Sodium butyrate, a histone deacetylase Inhibitor, ameliorates SIRT2-induced memory impairment, reduction of cell proliferation, and neuroblast differentiation in the dentate gyrus

Abstract

Objectives:Histone deacetylases (HDACs) play a key role in synaptic plasticity and learning and memory. Sirtuin 2 (SIRT2), a class III HDAC, is abundantly expressed in neurons and functions as a mitotic exit regulator in dividing cells. In this study, we investigated the role of SIRT2 in cell proliferation and neuroblast differentiation in the mouse dentate gyrus.Methods:To facilitate the delivery of SIRT2 into neurons, we constructed a PEP-1-SIRT2 fusion protein. Mice were divided into three groups: vehicle (PEP-1), SIRT2, and SIRT2 with sodium butyrate (an HDAC inhibitor). PEP-1 or PEP-1-SIRT2 fusion protein was administered intraperitoneally to 7-week-old mice once a day for 3 weeks, and the mice were killed 2 h after the last administration. Sodium butyrate, an HDAC inhibitor, was subcutaneously administered in parallel with PEP-1-SIRT2 once a day for 3 weeks.Results:The administration of PEP-1-SIRT2 alone significantly reduced the time spent exploring a new object in the novel object recognition test, whereas treatment with sodium butyrate increased the time spent exploring a new object.

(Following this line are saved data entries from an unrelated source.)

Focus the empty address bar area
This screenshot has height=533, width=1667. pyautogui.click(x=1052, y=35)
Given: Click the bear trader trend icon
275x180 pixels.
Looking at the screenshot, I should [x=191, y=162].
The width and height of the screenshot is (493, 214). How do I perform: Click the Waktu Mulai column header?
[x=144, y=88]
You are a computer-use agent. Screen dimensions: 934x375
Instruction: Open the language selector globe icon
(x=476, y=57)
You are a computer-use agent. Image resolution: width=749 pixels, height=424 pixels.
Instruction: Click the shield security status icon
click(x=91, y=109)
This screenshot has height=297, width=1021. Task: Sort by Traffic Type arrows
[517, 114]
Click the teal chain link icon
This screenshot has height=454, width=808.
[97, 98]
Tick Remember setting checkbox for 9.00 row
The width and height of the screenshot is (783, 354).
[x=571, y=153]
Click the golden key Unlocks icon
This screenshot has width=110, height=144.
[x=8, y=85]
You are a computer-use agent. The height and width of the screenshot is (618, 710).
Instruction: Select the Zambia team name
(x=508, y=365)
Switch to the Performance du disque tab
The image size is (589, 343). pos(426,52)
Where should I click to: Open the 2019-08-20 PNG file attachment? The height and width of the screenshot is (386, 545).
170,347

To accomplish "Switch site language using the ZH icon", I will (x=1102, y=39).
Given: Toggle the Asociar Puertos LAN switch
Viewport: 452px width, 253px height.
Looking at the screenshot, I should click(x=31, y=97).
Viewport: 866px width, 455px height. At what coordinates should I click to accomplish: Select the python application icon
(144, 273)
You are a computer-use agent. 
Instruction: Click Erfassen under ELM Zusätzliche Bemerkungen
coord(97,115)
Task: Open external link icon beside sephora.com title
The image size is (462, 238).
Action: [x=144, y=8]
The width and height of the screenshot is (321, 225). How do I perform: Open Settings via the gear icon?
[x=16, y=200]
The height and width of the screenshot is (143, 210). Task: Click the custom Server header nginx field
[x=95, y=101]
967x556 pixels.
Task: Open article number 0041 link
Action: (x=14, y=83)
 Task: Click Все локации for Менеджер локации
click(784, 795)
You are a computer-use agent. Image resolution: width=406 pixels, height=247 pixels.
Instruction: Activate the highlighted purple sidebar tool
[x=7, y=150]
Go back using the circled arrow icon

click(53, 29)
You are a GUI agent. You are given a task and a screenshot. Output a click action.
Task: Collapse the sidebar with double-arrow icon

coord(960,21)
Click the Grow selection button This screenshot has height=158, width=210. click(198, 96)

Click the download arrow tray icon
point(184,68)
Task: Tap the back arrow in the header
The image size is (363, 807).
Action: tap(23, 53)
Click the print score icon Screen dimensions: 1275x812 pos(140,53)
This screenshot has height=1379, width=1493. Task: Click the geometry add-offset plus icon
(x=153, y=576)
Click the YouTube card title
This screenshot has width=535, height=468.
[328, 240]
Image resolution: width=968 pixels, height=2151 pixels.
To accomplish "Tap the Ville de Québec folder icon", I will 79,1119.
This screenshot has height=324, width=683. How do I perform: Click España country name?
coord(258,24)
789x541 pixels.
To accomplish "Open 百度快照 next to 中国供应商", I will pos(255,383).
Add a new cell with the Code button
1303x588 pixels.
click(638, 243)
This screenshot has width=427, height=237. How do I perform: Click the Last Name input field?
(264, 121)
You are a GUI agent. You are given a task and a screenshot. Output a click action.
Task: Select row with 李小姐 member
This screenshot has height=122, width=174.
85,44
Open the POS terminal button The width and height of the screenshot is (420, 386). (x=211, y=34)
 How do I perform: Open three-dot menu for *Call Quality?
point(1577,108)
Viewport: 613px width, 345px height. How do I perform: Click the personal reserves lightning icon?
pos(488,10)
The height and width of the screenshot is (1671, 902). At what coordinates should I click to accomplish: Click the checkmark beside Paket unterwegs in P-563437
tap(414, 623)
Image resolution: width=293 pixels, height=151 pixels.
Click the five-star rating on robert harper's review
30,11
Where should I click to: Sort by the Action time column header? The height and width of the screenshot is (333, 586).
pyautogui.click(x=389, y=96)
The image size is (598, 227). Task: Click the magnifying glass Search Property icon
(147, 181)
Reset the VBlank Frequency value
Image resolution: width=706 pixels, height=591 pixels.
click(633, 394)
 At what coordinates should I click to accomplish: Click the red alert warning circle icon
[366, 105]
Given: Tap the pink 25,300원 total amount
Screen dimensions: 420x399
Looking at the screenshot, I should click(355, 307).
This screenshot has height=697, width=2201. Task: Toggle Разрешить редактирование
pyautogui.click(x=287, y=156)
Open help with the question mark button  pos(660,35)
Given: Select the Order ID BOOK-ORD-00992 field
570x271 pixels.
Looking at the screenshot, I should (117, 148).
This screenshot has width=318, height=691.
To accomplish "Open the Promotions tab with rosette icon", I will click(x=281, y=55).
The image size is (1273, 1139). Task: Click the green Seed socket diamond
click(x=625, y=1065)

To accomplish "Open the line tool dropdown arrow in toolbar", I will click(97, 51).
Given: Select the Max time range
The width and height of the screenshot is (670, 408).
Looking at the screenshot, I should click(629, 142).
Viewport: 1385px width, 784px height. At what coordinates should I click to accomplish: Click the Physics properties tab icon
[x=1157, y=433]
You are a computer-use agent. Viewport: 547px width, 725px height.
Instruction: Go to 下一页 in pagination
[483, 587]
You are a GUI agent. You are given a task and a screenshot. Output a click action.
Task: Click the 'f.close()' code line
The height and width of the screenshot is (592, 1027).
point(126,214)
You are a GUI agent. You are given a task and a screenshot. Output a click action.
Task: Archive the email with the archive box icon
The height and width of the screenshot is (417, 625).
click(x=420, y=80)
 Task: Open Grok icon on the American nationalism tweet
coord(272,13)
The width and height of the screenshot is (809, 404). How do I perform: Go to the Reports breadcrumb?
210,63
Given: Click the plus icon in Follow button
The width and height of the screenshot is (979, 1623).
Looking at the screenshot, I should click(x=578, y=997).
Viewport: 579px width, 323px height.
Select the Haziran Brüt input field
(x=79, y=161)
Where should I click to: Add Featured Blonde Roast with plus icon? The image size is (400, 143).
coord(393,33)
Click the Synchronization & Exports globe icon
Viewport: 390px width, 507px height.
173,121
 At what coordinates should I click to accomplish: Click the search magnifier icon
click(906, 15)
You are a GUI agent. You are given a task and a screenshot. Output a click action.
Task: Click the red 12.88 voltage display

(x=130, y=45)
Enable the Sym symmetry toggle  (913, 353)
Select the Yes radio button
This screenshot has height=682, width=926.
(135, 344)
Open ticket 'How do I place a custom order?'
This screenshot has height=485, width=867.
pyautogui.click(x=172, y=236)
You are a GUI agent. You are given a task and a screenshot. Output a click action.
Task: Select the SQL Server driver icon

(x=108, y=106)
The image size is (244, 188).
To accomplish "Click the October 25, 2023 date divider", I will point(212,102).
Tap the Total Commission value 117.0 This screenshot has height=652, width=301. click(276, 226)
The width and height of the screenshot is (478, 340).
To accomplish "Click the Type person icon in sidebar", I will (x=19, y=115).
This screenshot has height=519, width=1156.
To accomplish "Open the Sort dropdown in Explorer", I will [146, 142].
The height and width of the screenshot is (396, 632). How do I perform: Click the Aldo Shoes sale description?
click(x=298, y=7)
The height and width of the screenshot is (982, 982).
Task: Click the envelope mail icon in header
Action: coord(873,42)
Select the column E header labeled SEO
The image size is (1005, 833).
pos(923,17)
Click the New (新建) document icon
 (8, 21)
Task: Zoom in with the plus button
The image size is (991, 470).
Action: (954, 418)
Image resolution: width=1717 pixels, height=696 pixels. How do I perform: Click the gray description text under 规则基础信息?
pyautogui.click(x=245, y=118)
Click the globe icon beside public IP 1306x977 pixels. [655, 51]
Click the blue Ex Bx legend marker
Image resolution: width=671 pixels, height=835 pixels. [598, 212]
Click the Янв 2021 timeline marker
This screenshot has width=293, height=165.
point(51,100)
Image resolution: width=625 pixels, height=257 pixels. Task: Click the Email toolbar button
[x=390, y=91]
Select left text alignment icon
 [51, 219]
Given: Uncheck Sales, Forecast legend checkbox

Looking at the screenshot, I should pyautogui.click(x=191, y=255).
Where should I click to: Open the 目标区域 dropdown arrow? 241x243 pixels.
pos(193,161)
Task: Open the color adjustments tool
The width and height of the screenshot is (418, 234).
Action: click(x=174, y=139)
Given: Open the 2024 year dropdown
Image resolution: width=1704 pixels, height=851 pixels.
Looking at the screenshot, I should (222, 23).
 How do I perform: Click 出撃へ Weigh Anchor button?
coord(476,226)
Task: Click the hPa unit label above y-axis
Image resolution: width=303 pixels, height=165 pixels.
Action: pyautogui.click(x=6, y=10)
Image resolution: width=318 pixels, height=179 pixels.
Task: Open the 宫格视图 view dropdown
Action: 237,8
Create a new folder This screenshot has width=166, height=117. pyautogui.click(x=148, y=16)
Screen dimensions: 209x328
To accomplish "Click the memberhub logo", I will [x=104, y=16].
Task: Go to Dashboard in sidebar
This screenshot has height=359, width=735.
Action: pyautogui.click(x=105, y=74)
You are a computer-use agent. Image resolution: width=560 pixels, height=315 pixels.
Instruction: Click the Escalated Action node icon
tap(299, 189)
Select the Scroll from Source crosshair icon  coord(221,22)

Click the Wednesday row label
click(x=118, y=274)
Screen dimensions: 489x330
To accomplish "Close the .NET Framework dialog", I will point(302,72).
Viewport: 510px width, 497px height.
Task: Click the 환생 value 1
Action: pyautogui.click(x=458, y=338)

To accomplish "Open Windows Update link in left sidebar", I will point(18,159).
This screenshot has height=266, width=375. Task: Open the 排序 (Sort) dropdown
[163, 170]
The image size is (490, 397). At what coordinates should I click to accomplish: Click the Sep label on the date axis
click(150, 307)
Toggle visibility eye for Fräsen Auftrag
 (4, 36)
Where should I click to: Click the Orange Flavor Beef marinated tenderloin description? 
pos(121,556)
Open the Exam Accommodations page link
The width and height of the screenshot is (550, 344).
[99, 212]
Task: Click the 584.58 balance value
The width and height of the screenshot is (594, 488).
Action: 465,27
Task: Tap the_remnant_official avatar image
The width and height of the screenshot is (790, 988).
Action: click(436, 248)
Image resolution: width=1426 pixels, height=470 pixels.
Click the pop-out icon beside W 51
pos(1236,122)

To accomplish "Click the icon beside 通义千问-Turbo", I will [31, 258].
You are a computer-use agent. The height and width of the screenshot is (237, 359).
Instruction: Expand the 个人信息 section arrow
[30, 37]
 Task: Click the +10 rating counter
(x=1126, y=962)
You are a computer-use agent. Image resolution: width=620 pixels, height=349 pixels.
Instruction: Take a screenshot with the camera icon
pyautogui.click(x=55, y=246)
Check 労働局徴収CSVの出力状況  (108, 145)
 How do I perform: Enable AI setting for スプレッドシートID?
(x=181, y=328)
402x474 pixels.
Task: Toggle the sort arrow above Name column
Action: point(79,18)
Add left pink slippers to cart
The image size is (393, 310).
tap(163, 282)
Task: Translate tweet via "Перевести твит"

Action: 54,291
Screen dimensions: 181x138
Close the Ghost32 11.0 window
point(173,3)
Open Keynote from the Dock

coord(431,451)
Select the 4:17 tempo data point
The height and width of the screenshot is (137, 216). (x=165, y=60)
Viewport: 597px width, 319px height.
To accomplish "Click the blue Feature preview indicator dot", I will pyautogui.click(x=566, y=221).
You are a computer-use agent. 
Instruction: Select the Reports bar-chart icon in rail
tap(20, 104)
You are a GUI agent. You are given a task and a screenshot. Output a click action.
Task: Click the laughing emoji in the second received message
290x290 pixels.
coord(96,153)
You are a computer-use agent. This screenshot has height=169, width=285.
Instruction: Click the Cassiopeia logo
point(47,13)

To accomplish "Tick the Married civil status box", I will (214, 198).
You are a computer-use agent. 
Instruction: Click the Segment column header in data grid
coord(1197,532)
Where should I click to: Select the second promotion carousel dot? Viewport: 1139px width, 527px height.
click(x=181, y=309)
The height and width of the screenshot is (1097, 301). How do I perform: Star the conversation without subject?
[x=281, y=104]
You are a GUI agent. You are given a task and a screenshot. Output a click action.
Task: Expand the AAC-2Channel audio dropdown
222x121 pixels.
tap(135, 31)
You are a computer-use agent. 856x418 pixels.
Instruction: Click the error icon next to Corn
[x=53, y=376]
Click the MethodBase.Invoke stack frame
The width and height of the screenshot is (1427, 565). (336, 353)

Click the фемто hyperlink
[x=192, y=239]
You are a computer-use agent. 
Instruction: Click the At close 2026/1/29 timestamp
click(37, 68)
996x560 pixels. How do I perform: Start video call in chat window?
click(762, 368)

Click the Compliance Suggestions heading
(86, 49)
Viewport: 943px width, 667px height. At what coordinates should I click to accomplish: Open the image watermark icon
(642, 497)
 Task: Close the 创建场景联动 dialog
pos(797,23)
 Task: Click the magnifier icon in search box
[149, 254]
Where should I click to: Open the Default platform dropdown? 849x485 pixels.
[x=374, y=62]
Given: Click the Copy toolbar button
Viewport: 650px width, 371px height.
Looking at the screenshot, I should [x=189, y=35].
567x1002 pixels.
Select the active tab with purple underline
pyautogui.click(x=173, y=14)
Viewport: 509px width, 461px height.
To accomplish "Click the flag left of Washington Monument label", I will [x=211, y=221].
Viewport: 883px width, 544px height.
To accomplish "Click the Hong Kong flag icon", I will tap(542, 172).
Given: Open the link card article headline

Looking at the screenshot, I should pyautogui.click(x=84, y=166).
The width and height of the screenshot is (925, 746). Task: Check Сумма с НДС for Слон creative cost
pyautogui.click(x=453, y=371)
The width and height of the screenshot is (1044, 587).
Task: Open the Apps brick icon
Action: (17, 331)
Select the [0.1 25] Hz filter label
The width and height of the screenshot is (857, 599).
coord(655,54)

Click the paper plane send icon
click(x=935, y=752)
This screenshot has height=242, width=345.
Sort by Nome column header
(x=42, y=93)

Results of Ki67 and doublecortin immunohistochemistry revealed that the administration of PEP-1-SIRT2 significantly reduced cell proliferation and neuroblast differentiation, respectively, in the dentate gyrus. However, the administration of sodium butyrate significantly ameliorated the SIRT2-induced reduction in cell proliferation and neuroblast differentiation.Conclusion:This result suggests that histone acetylation and deacetylation are key factors modulating hippocampal functions such as memory formation, cell proliferation, and neuroblast differentiation in the dentate gyrus.